Me levanté apesadumbradamente de la vieja cama sin hacer siquiera ruido. Los movimientos eran pesados, cargando el peso de toda una vida en cada uno de los ademanes que me conducían, mucho más que yo a ellos. El silencio era doloroso. Solo se escuchaba mi respiración entrecortada, esforzándome en cada leve movimiento. No había nadie al otro lado de la cama. ¿Alguna vez lo hubo? No importa realmente. Ahora es esta soledad penetrante la que me acompaña. Caminé hasta el salón en una larga travesía y me recosté en mi sillón, cuya forma es más mía que del propio sillón y coloqué las piernas estiradas sobre la silla que está siempre en frente, realizando así, el ritual de cada mañana. Y en esa cómoda posición en la que no tengo que mover un músculo, vi la televisión. Durante horas. No importa cuántas. Hasta que el hambre, cayó como un depredador sobre su presa en mi estómago. Y justo entonces, llaman a la puerta. No es casualidad, pues me traen la comida. Puré de patatas y una sopa toca hoy. Qué bien. En fin, tengo el estómago ya entrenado, son muchos días viviendo siempre lo mismo, una y otra vez, pues no hay suceso posible que perturbe el orden de mi rutina, y por tanto, mi cuerpo lleva la hora mejor que los relojes. Termino de comer y vuelvo, de nuevo, al hueco que hay hecho para mí en aquel sillón marrón con adornos de metal dorado. A seguir viendo la televisión. Aunque no la vea realmente. Simplemente estoy ahí, viendo las formas que se mueven y los colores y los sonidos. En este silencio podría volverme loco solo escuchando mis pensamientos. El reloj da las seis. Es la hora de bajar al bar y confraternizar un poco con los amigos. Una Coca-Cola y un poco de conversación, en la que no nos decimos nada realmente, simplemente compartimos esta soledad que tan sólo puede ser hija de la vejez.

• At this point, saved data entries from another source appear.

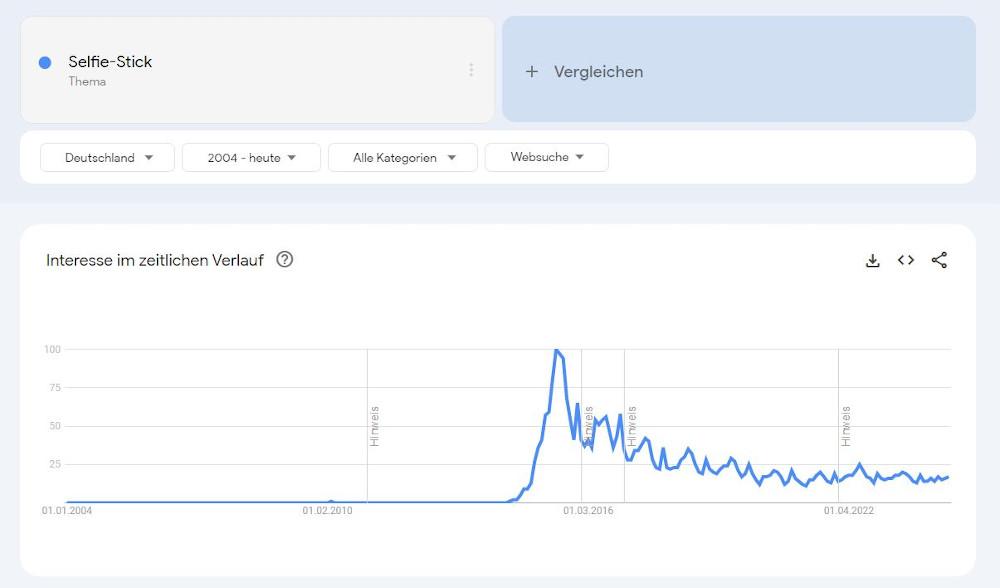Click the first Hinweis marker near 2010

(374, 425)
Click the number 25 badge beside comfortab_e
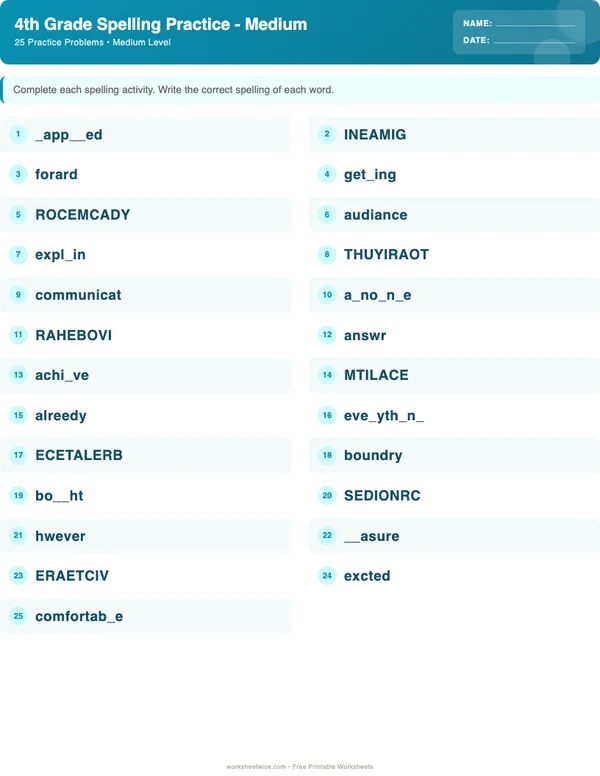600x776 pixels. click(18, 616)
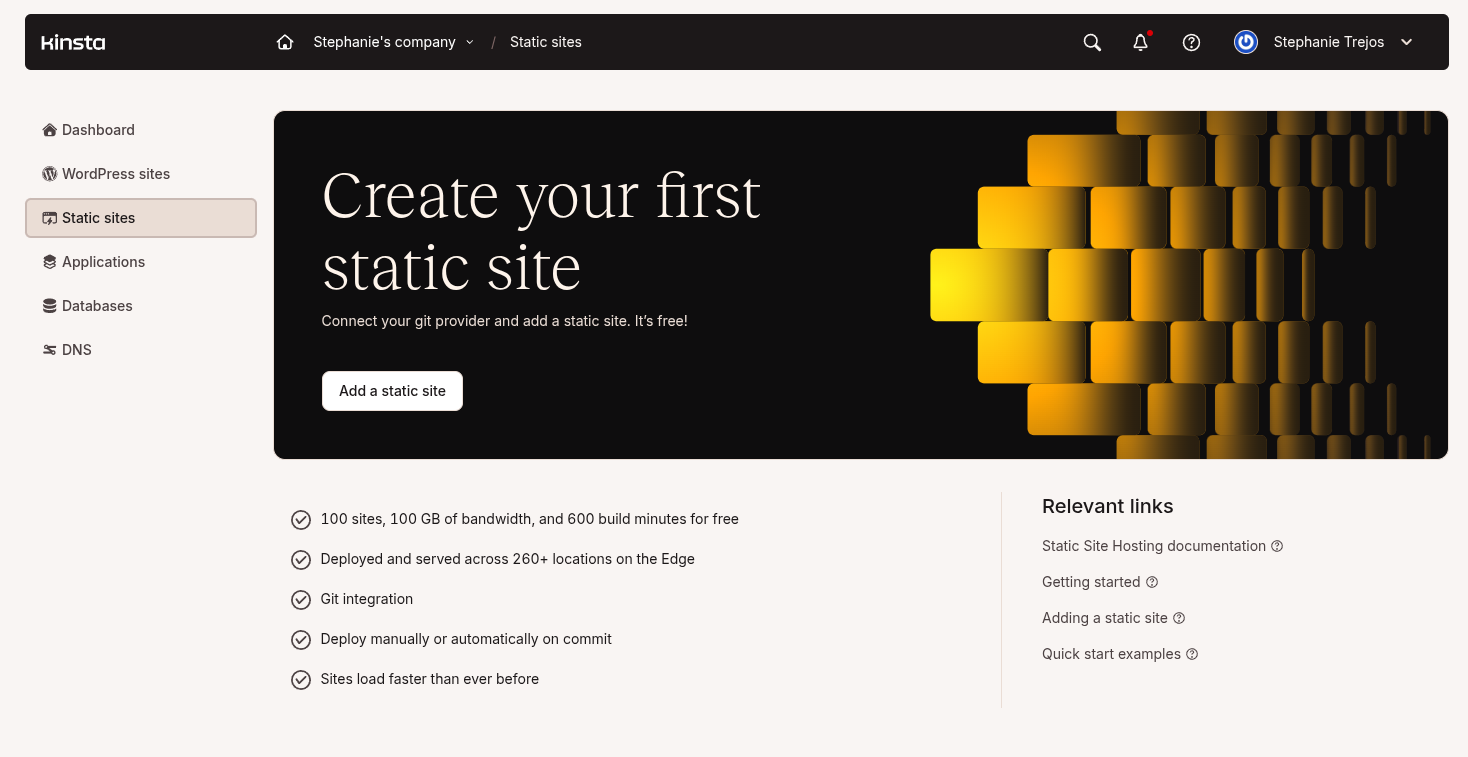Open the Dashboard menu item
1468x757 pixels.
(97, 129)
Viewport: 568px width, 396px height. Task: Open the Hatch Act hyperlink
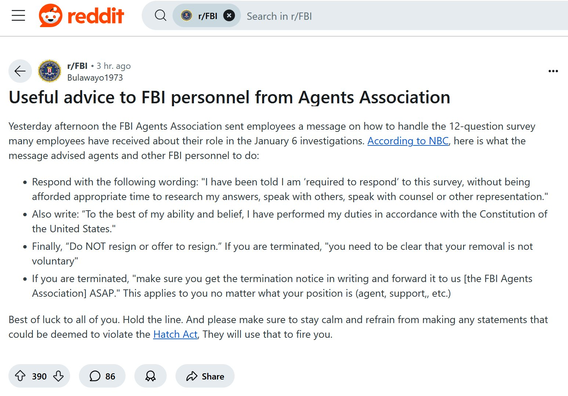(175, 334)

  • ¿Cómo va tu familia Juan?
  • Bien, bueno, el otro día se murió la tía Concha.

El resto creo que os lo podéis imaginar. Mi reloj marca las ocho y media, a las nueve traen la cena. Subo, como bajé y como me levanté de la cama, pero subo. Simplemente, me traen la cena y ceno. Sin más. Y luego veo la tele. Al parecer ha habido otro atentado terrorista.

Me dirijo a la cama, pues es la una de la mañana y puedo seguir viendo la televisión allí. Pero, en el camino hay un espejo. Pocas veces reparo en él, pues, ¿para qué voy a mirar mi rostro arrugado en este silencio palpitante? Sin embargo, esta vez algo me atrajo a él como a un mosquito hacia la luz. ¿Estaba ahí yo?¿Ese soy yo? Y ahora, al fin, doy con la respuesta.

Me he llevado toda la vida buscando en los lugares más inverosímiles, en las esquinas más oscuras, hasta que al fin veo, que lo que buscaba estaba ahí, delante de mis narices, en el espejo. La respuesta estaba ante mis ojos, en la ausencia de mí, en ese espejo sin reflejo que ahora tan solo puedo recordar y en esas arrugas ausentes. La respuesta estaba en nunca haber encontrado nada y más aún, en no encontrarlo ahora.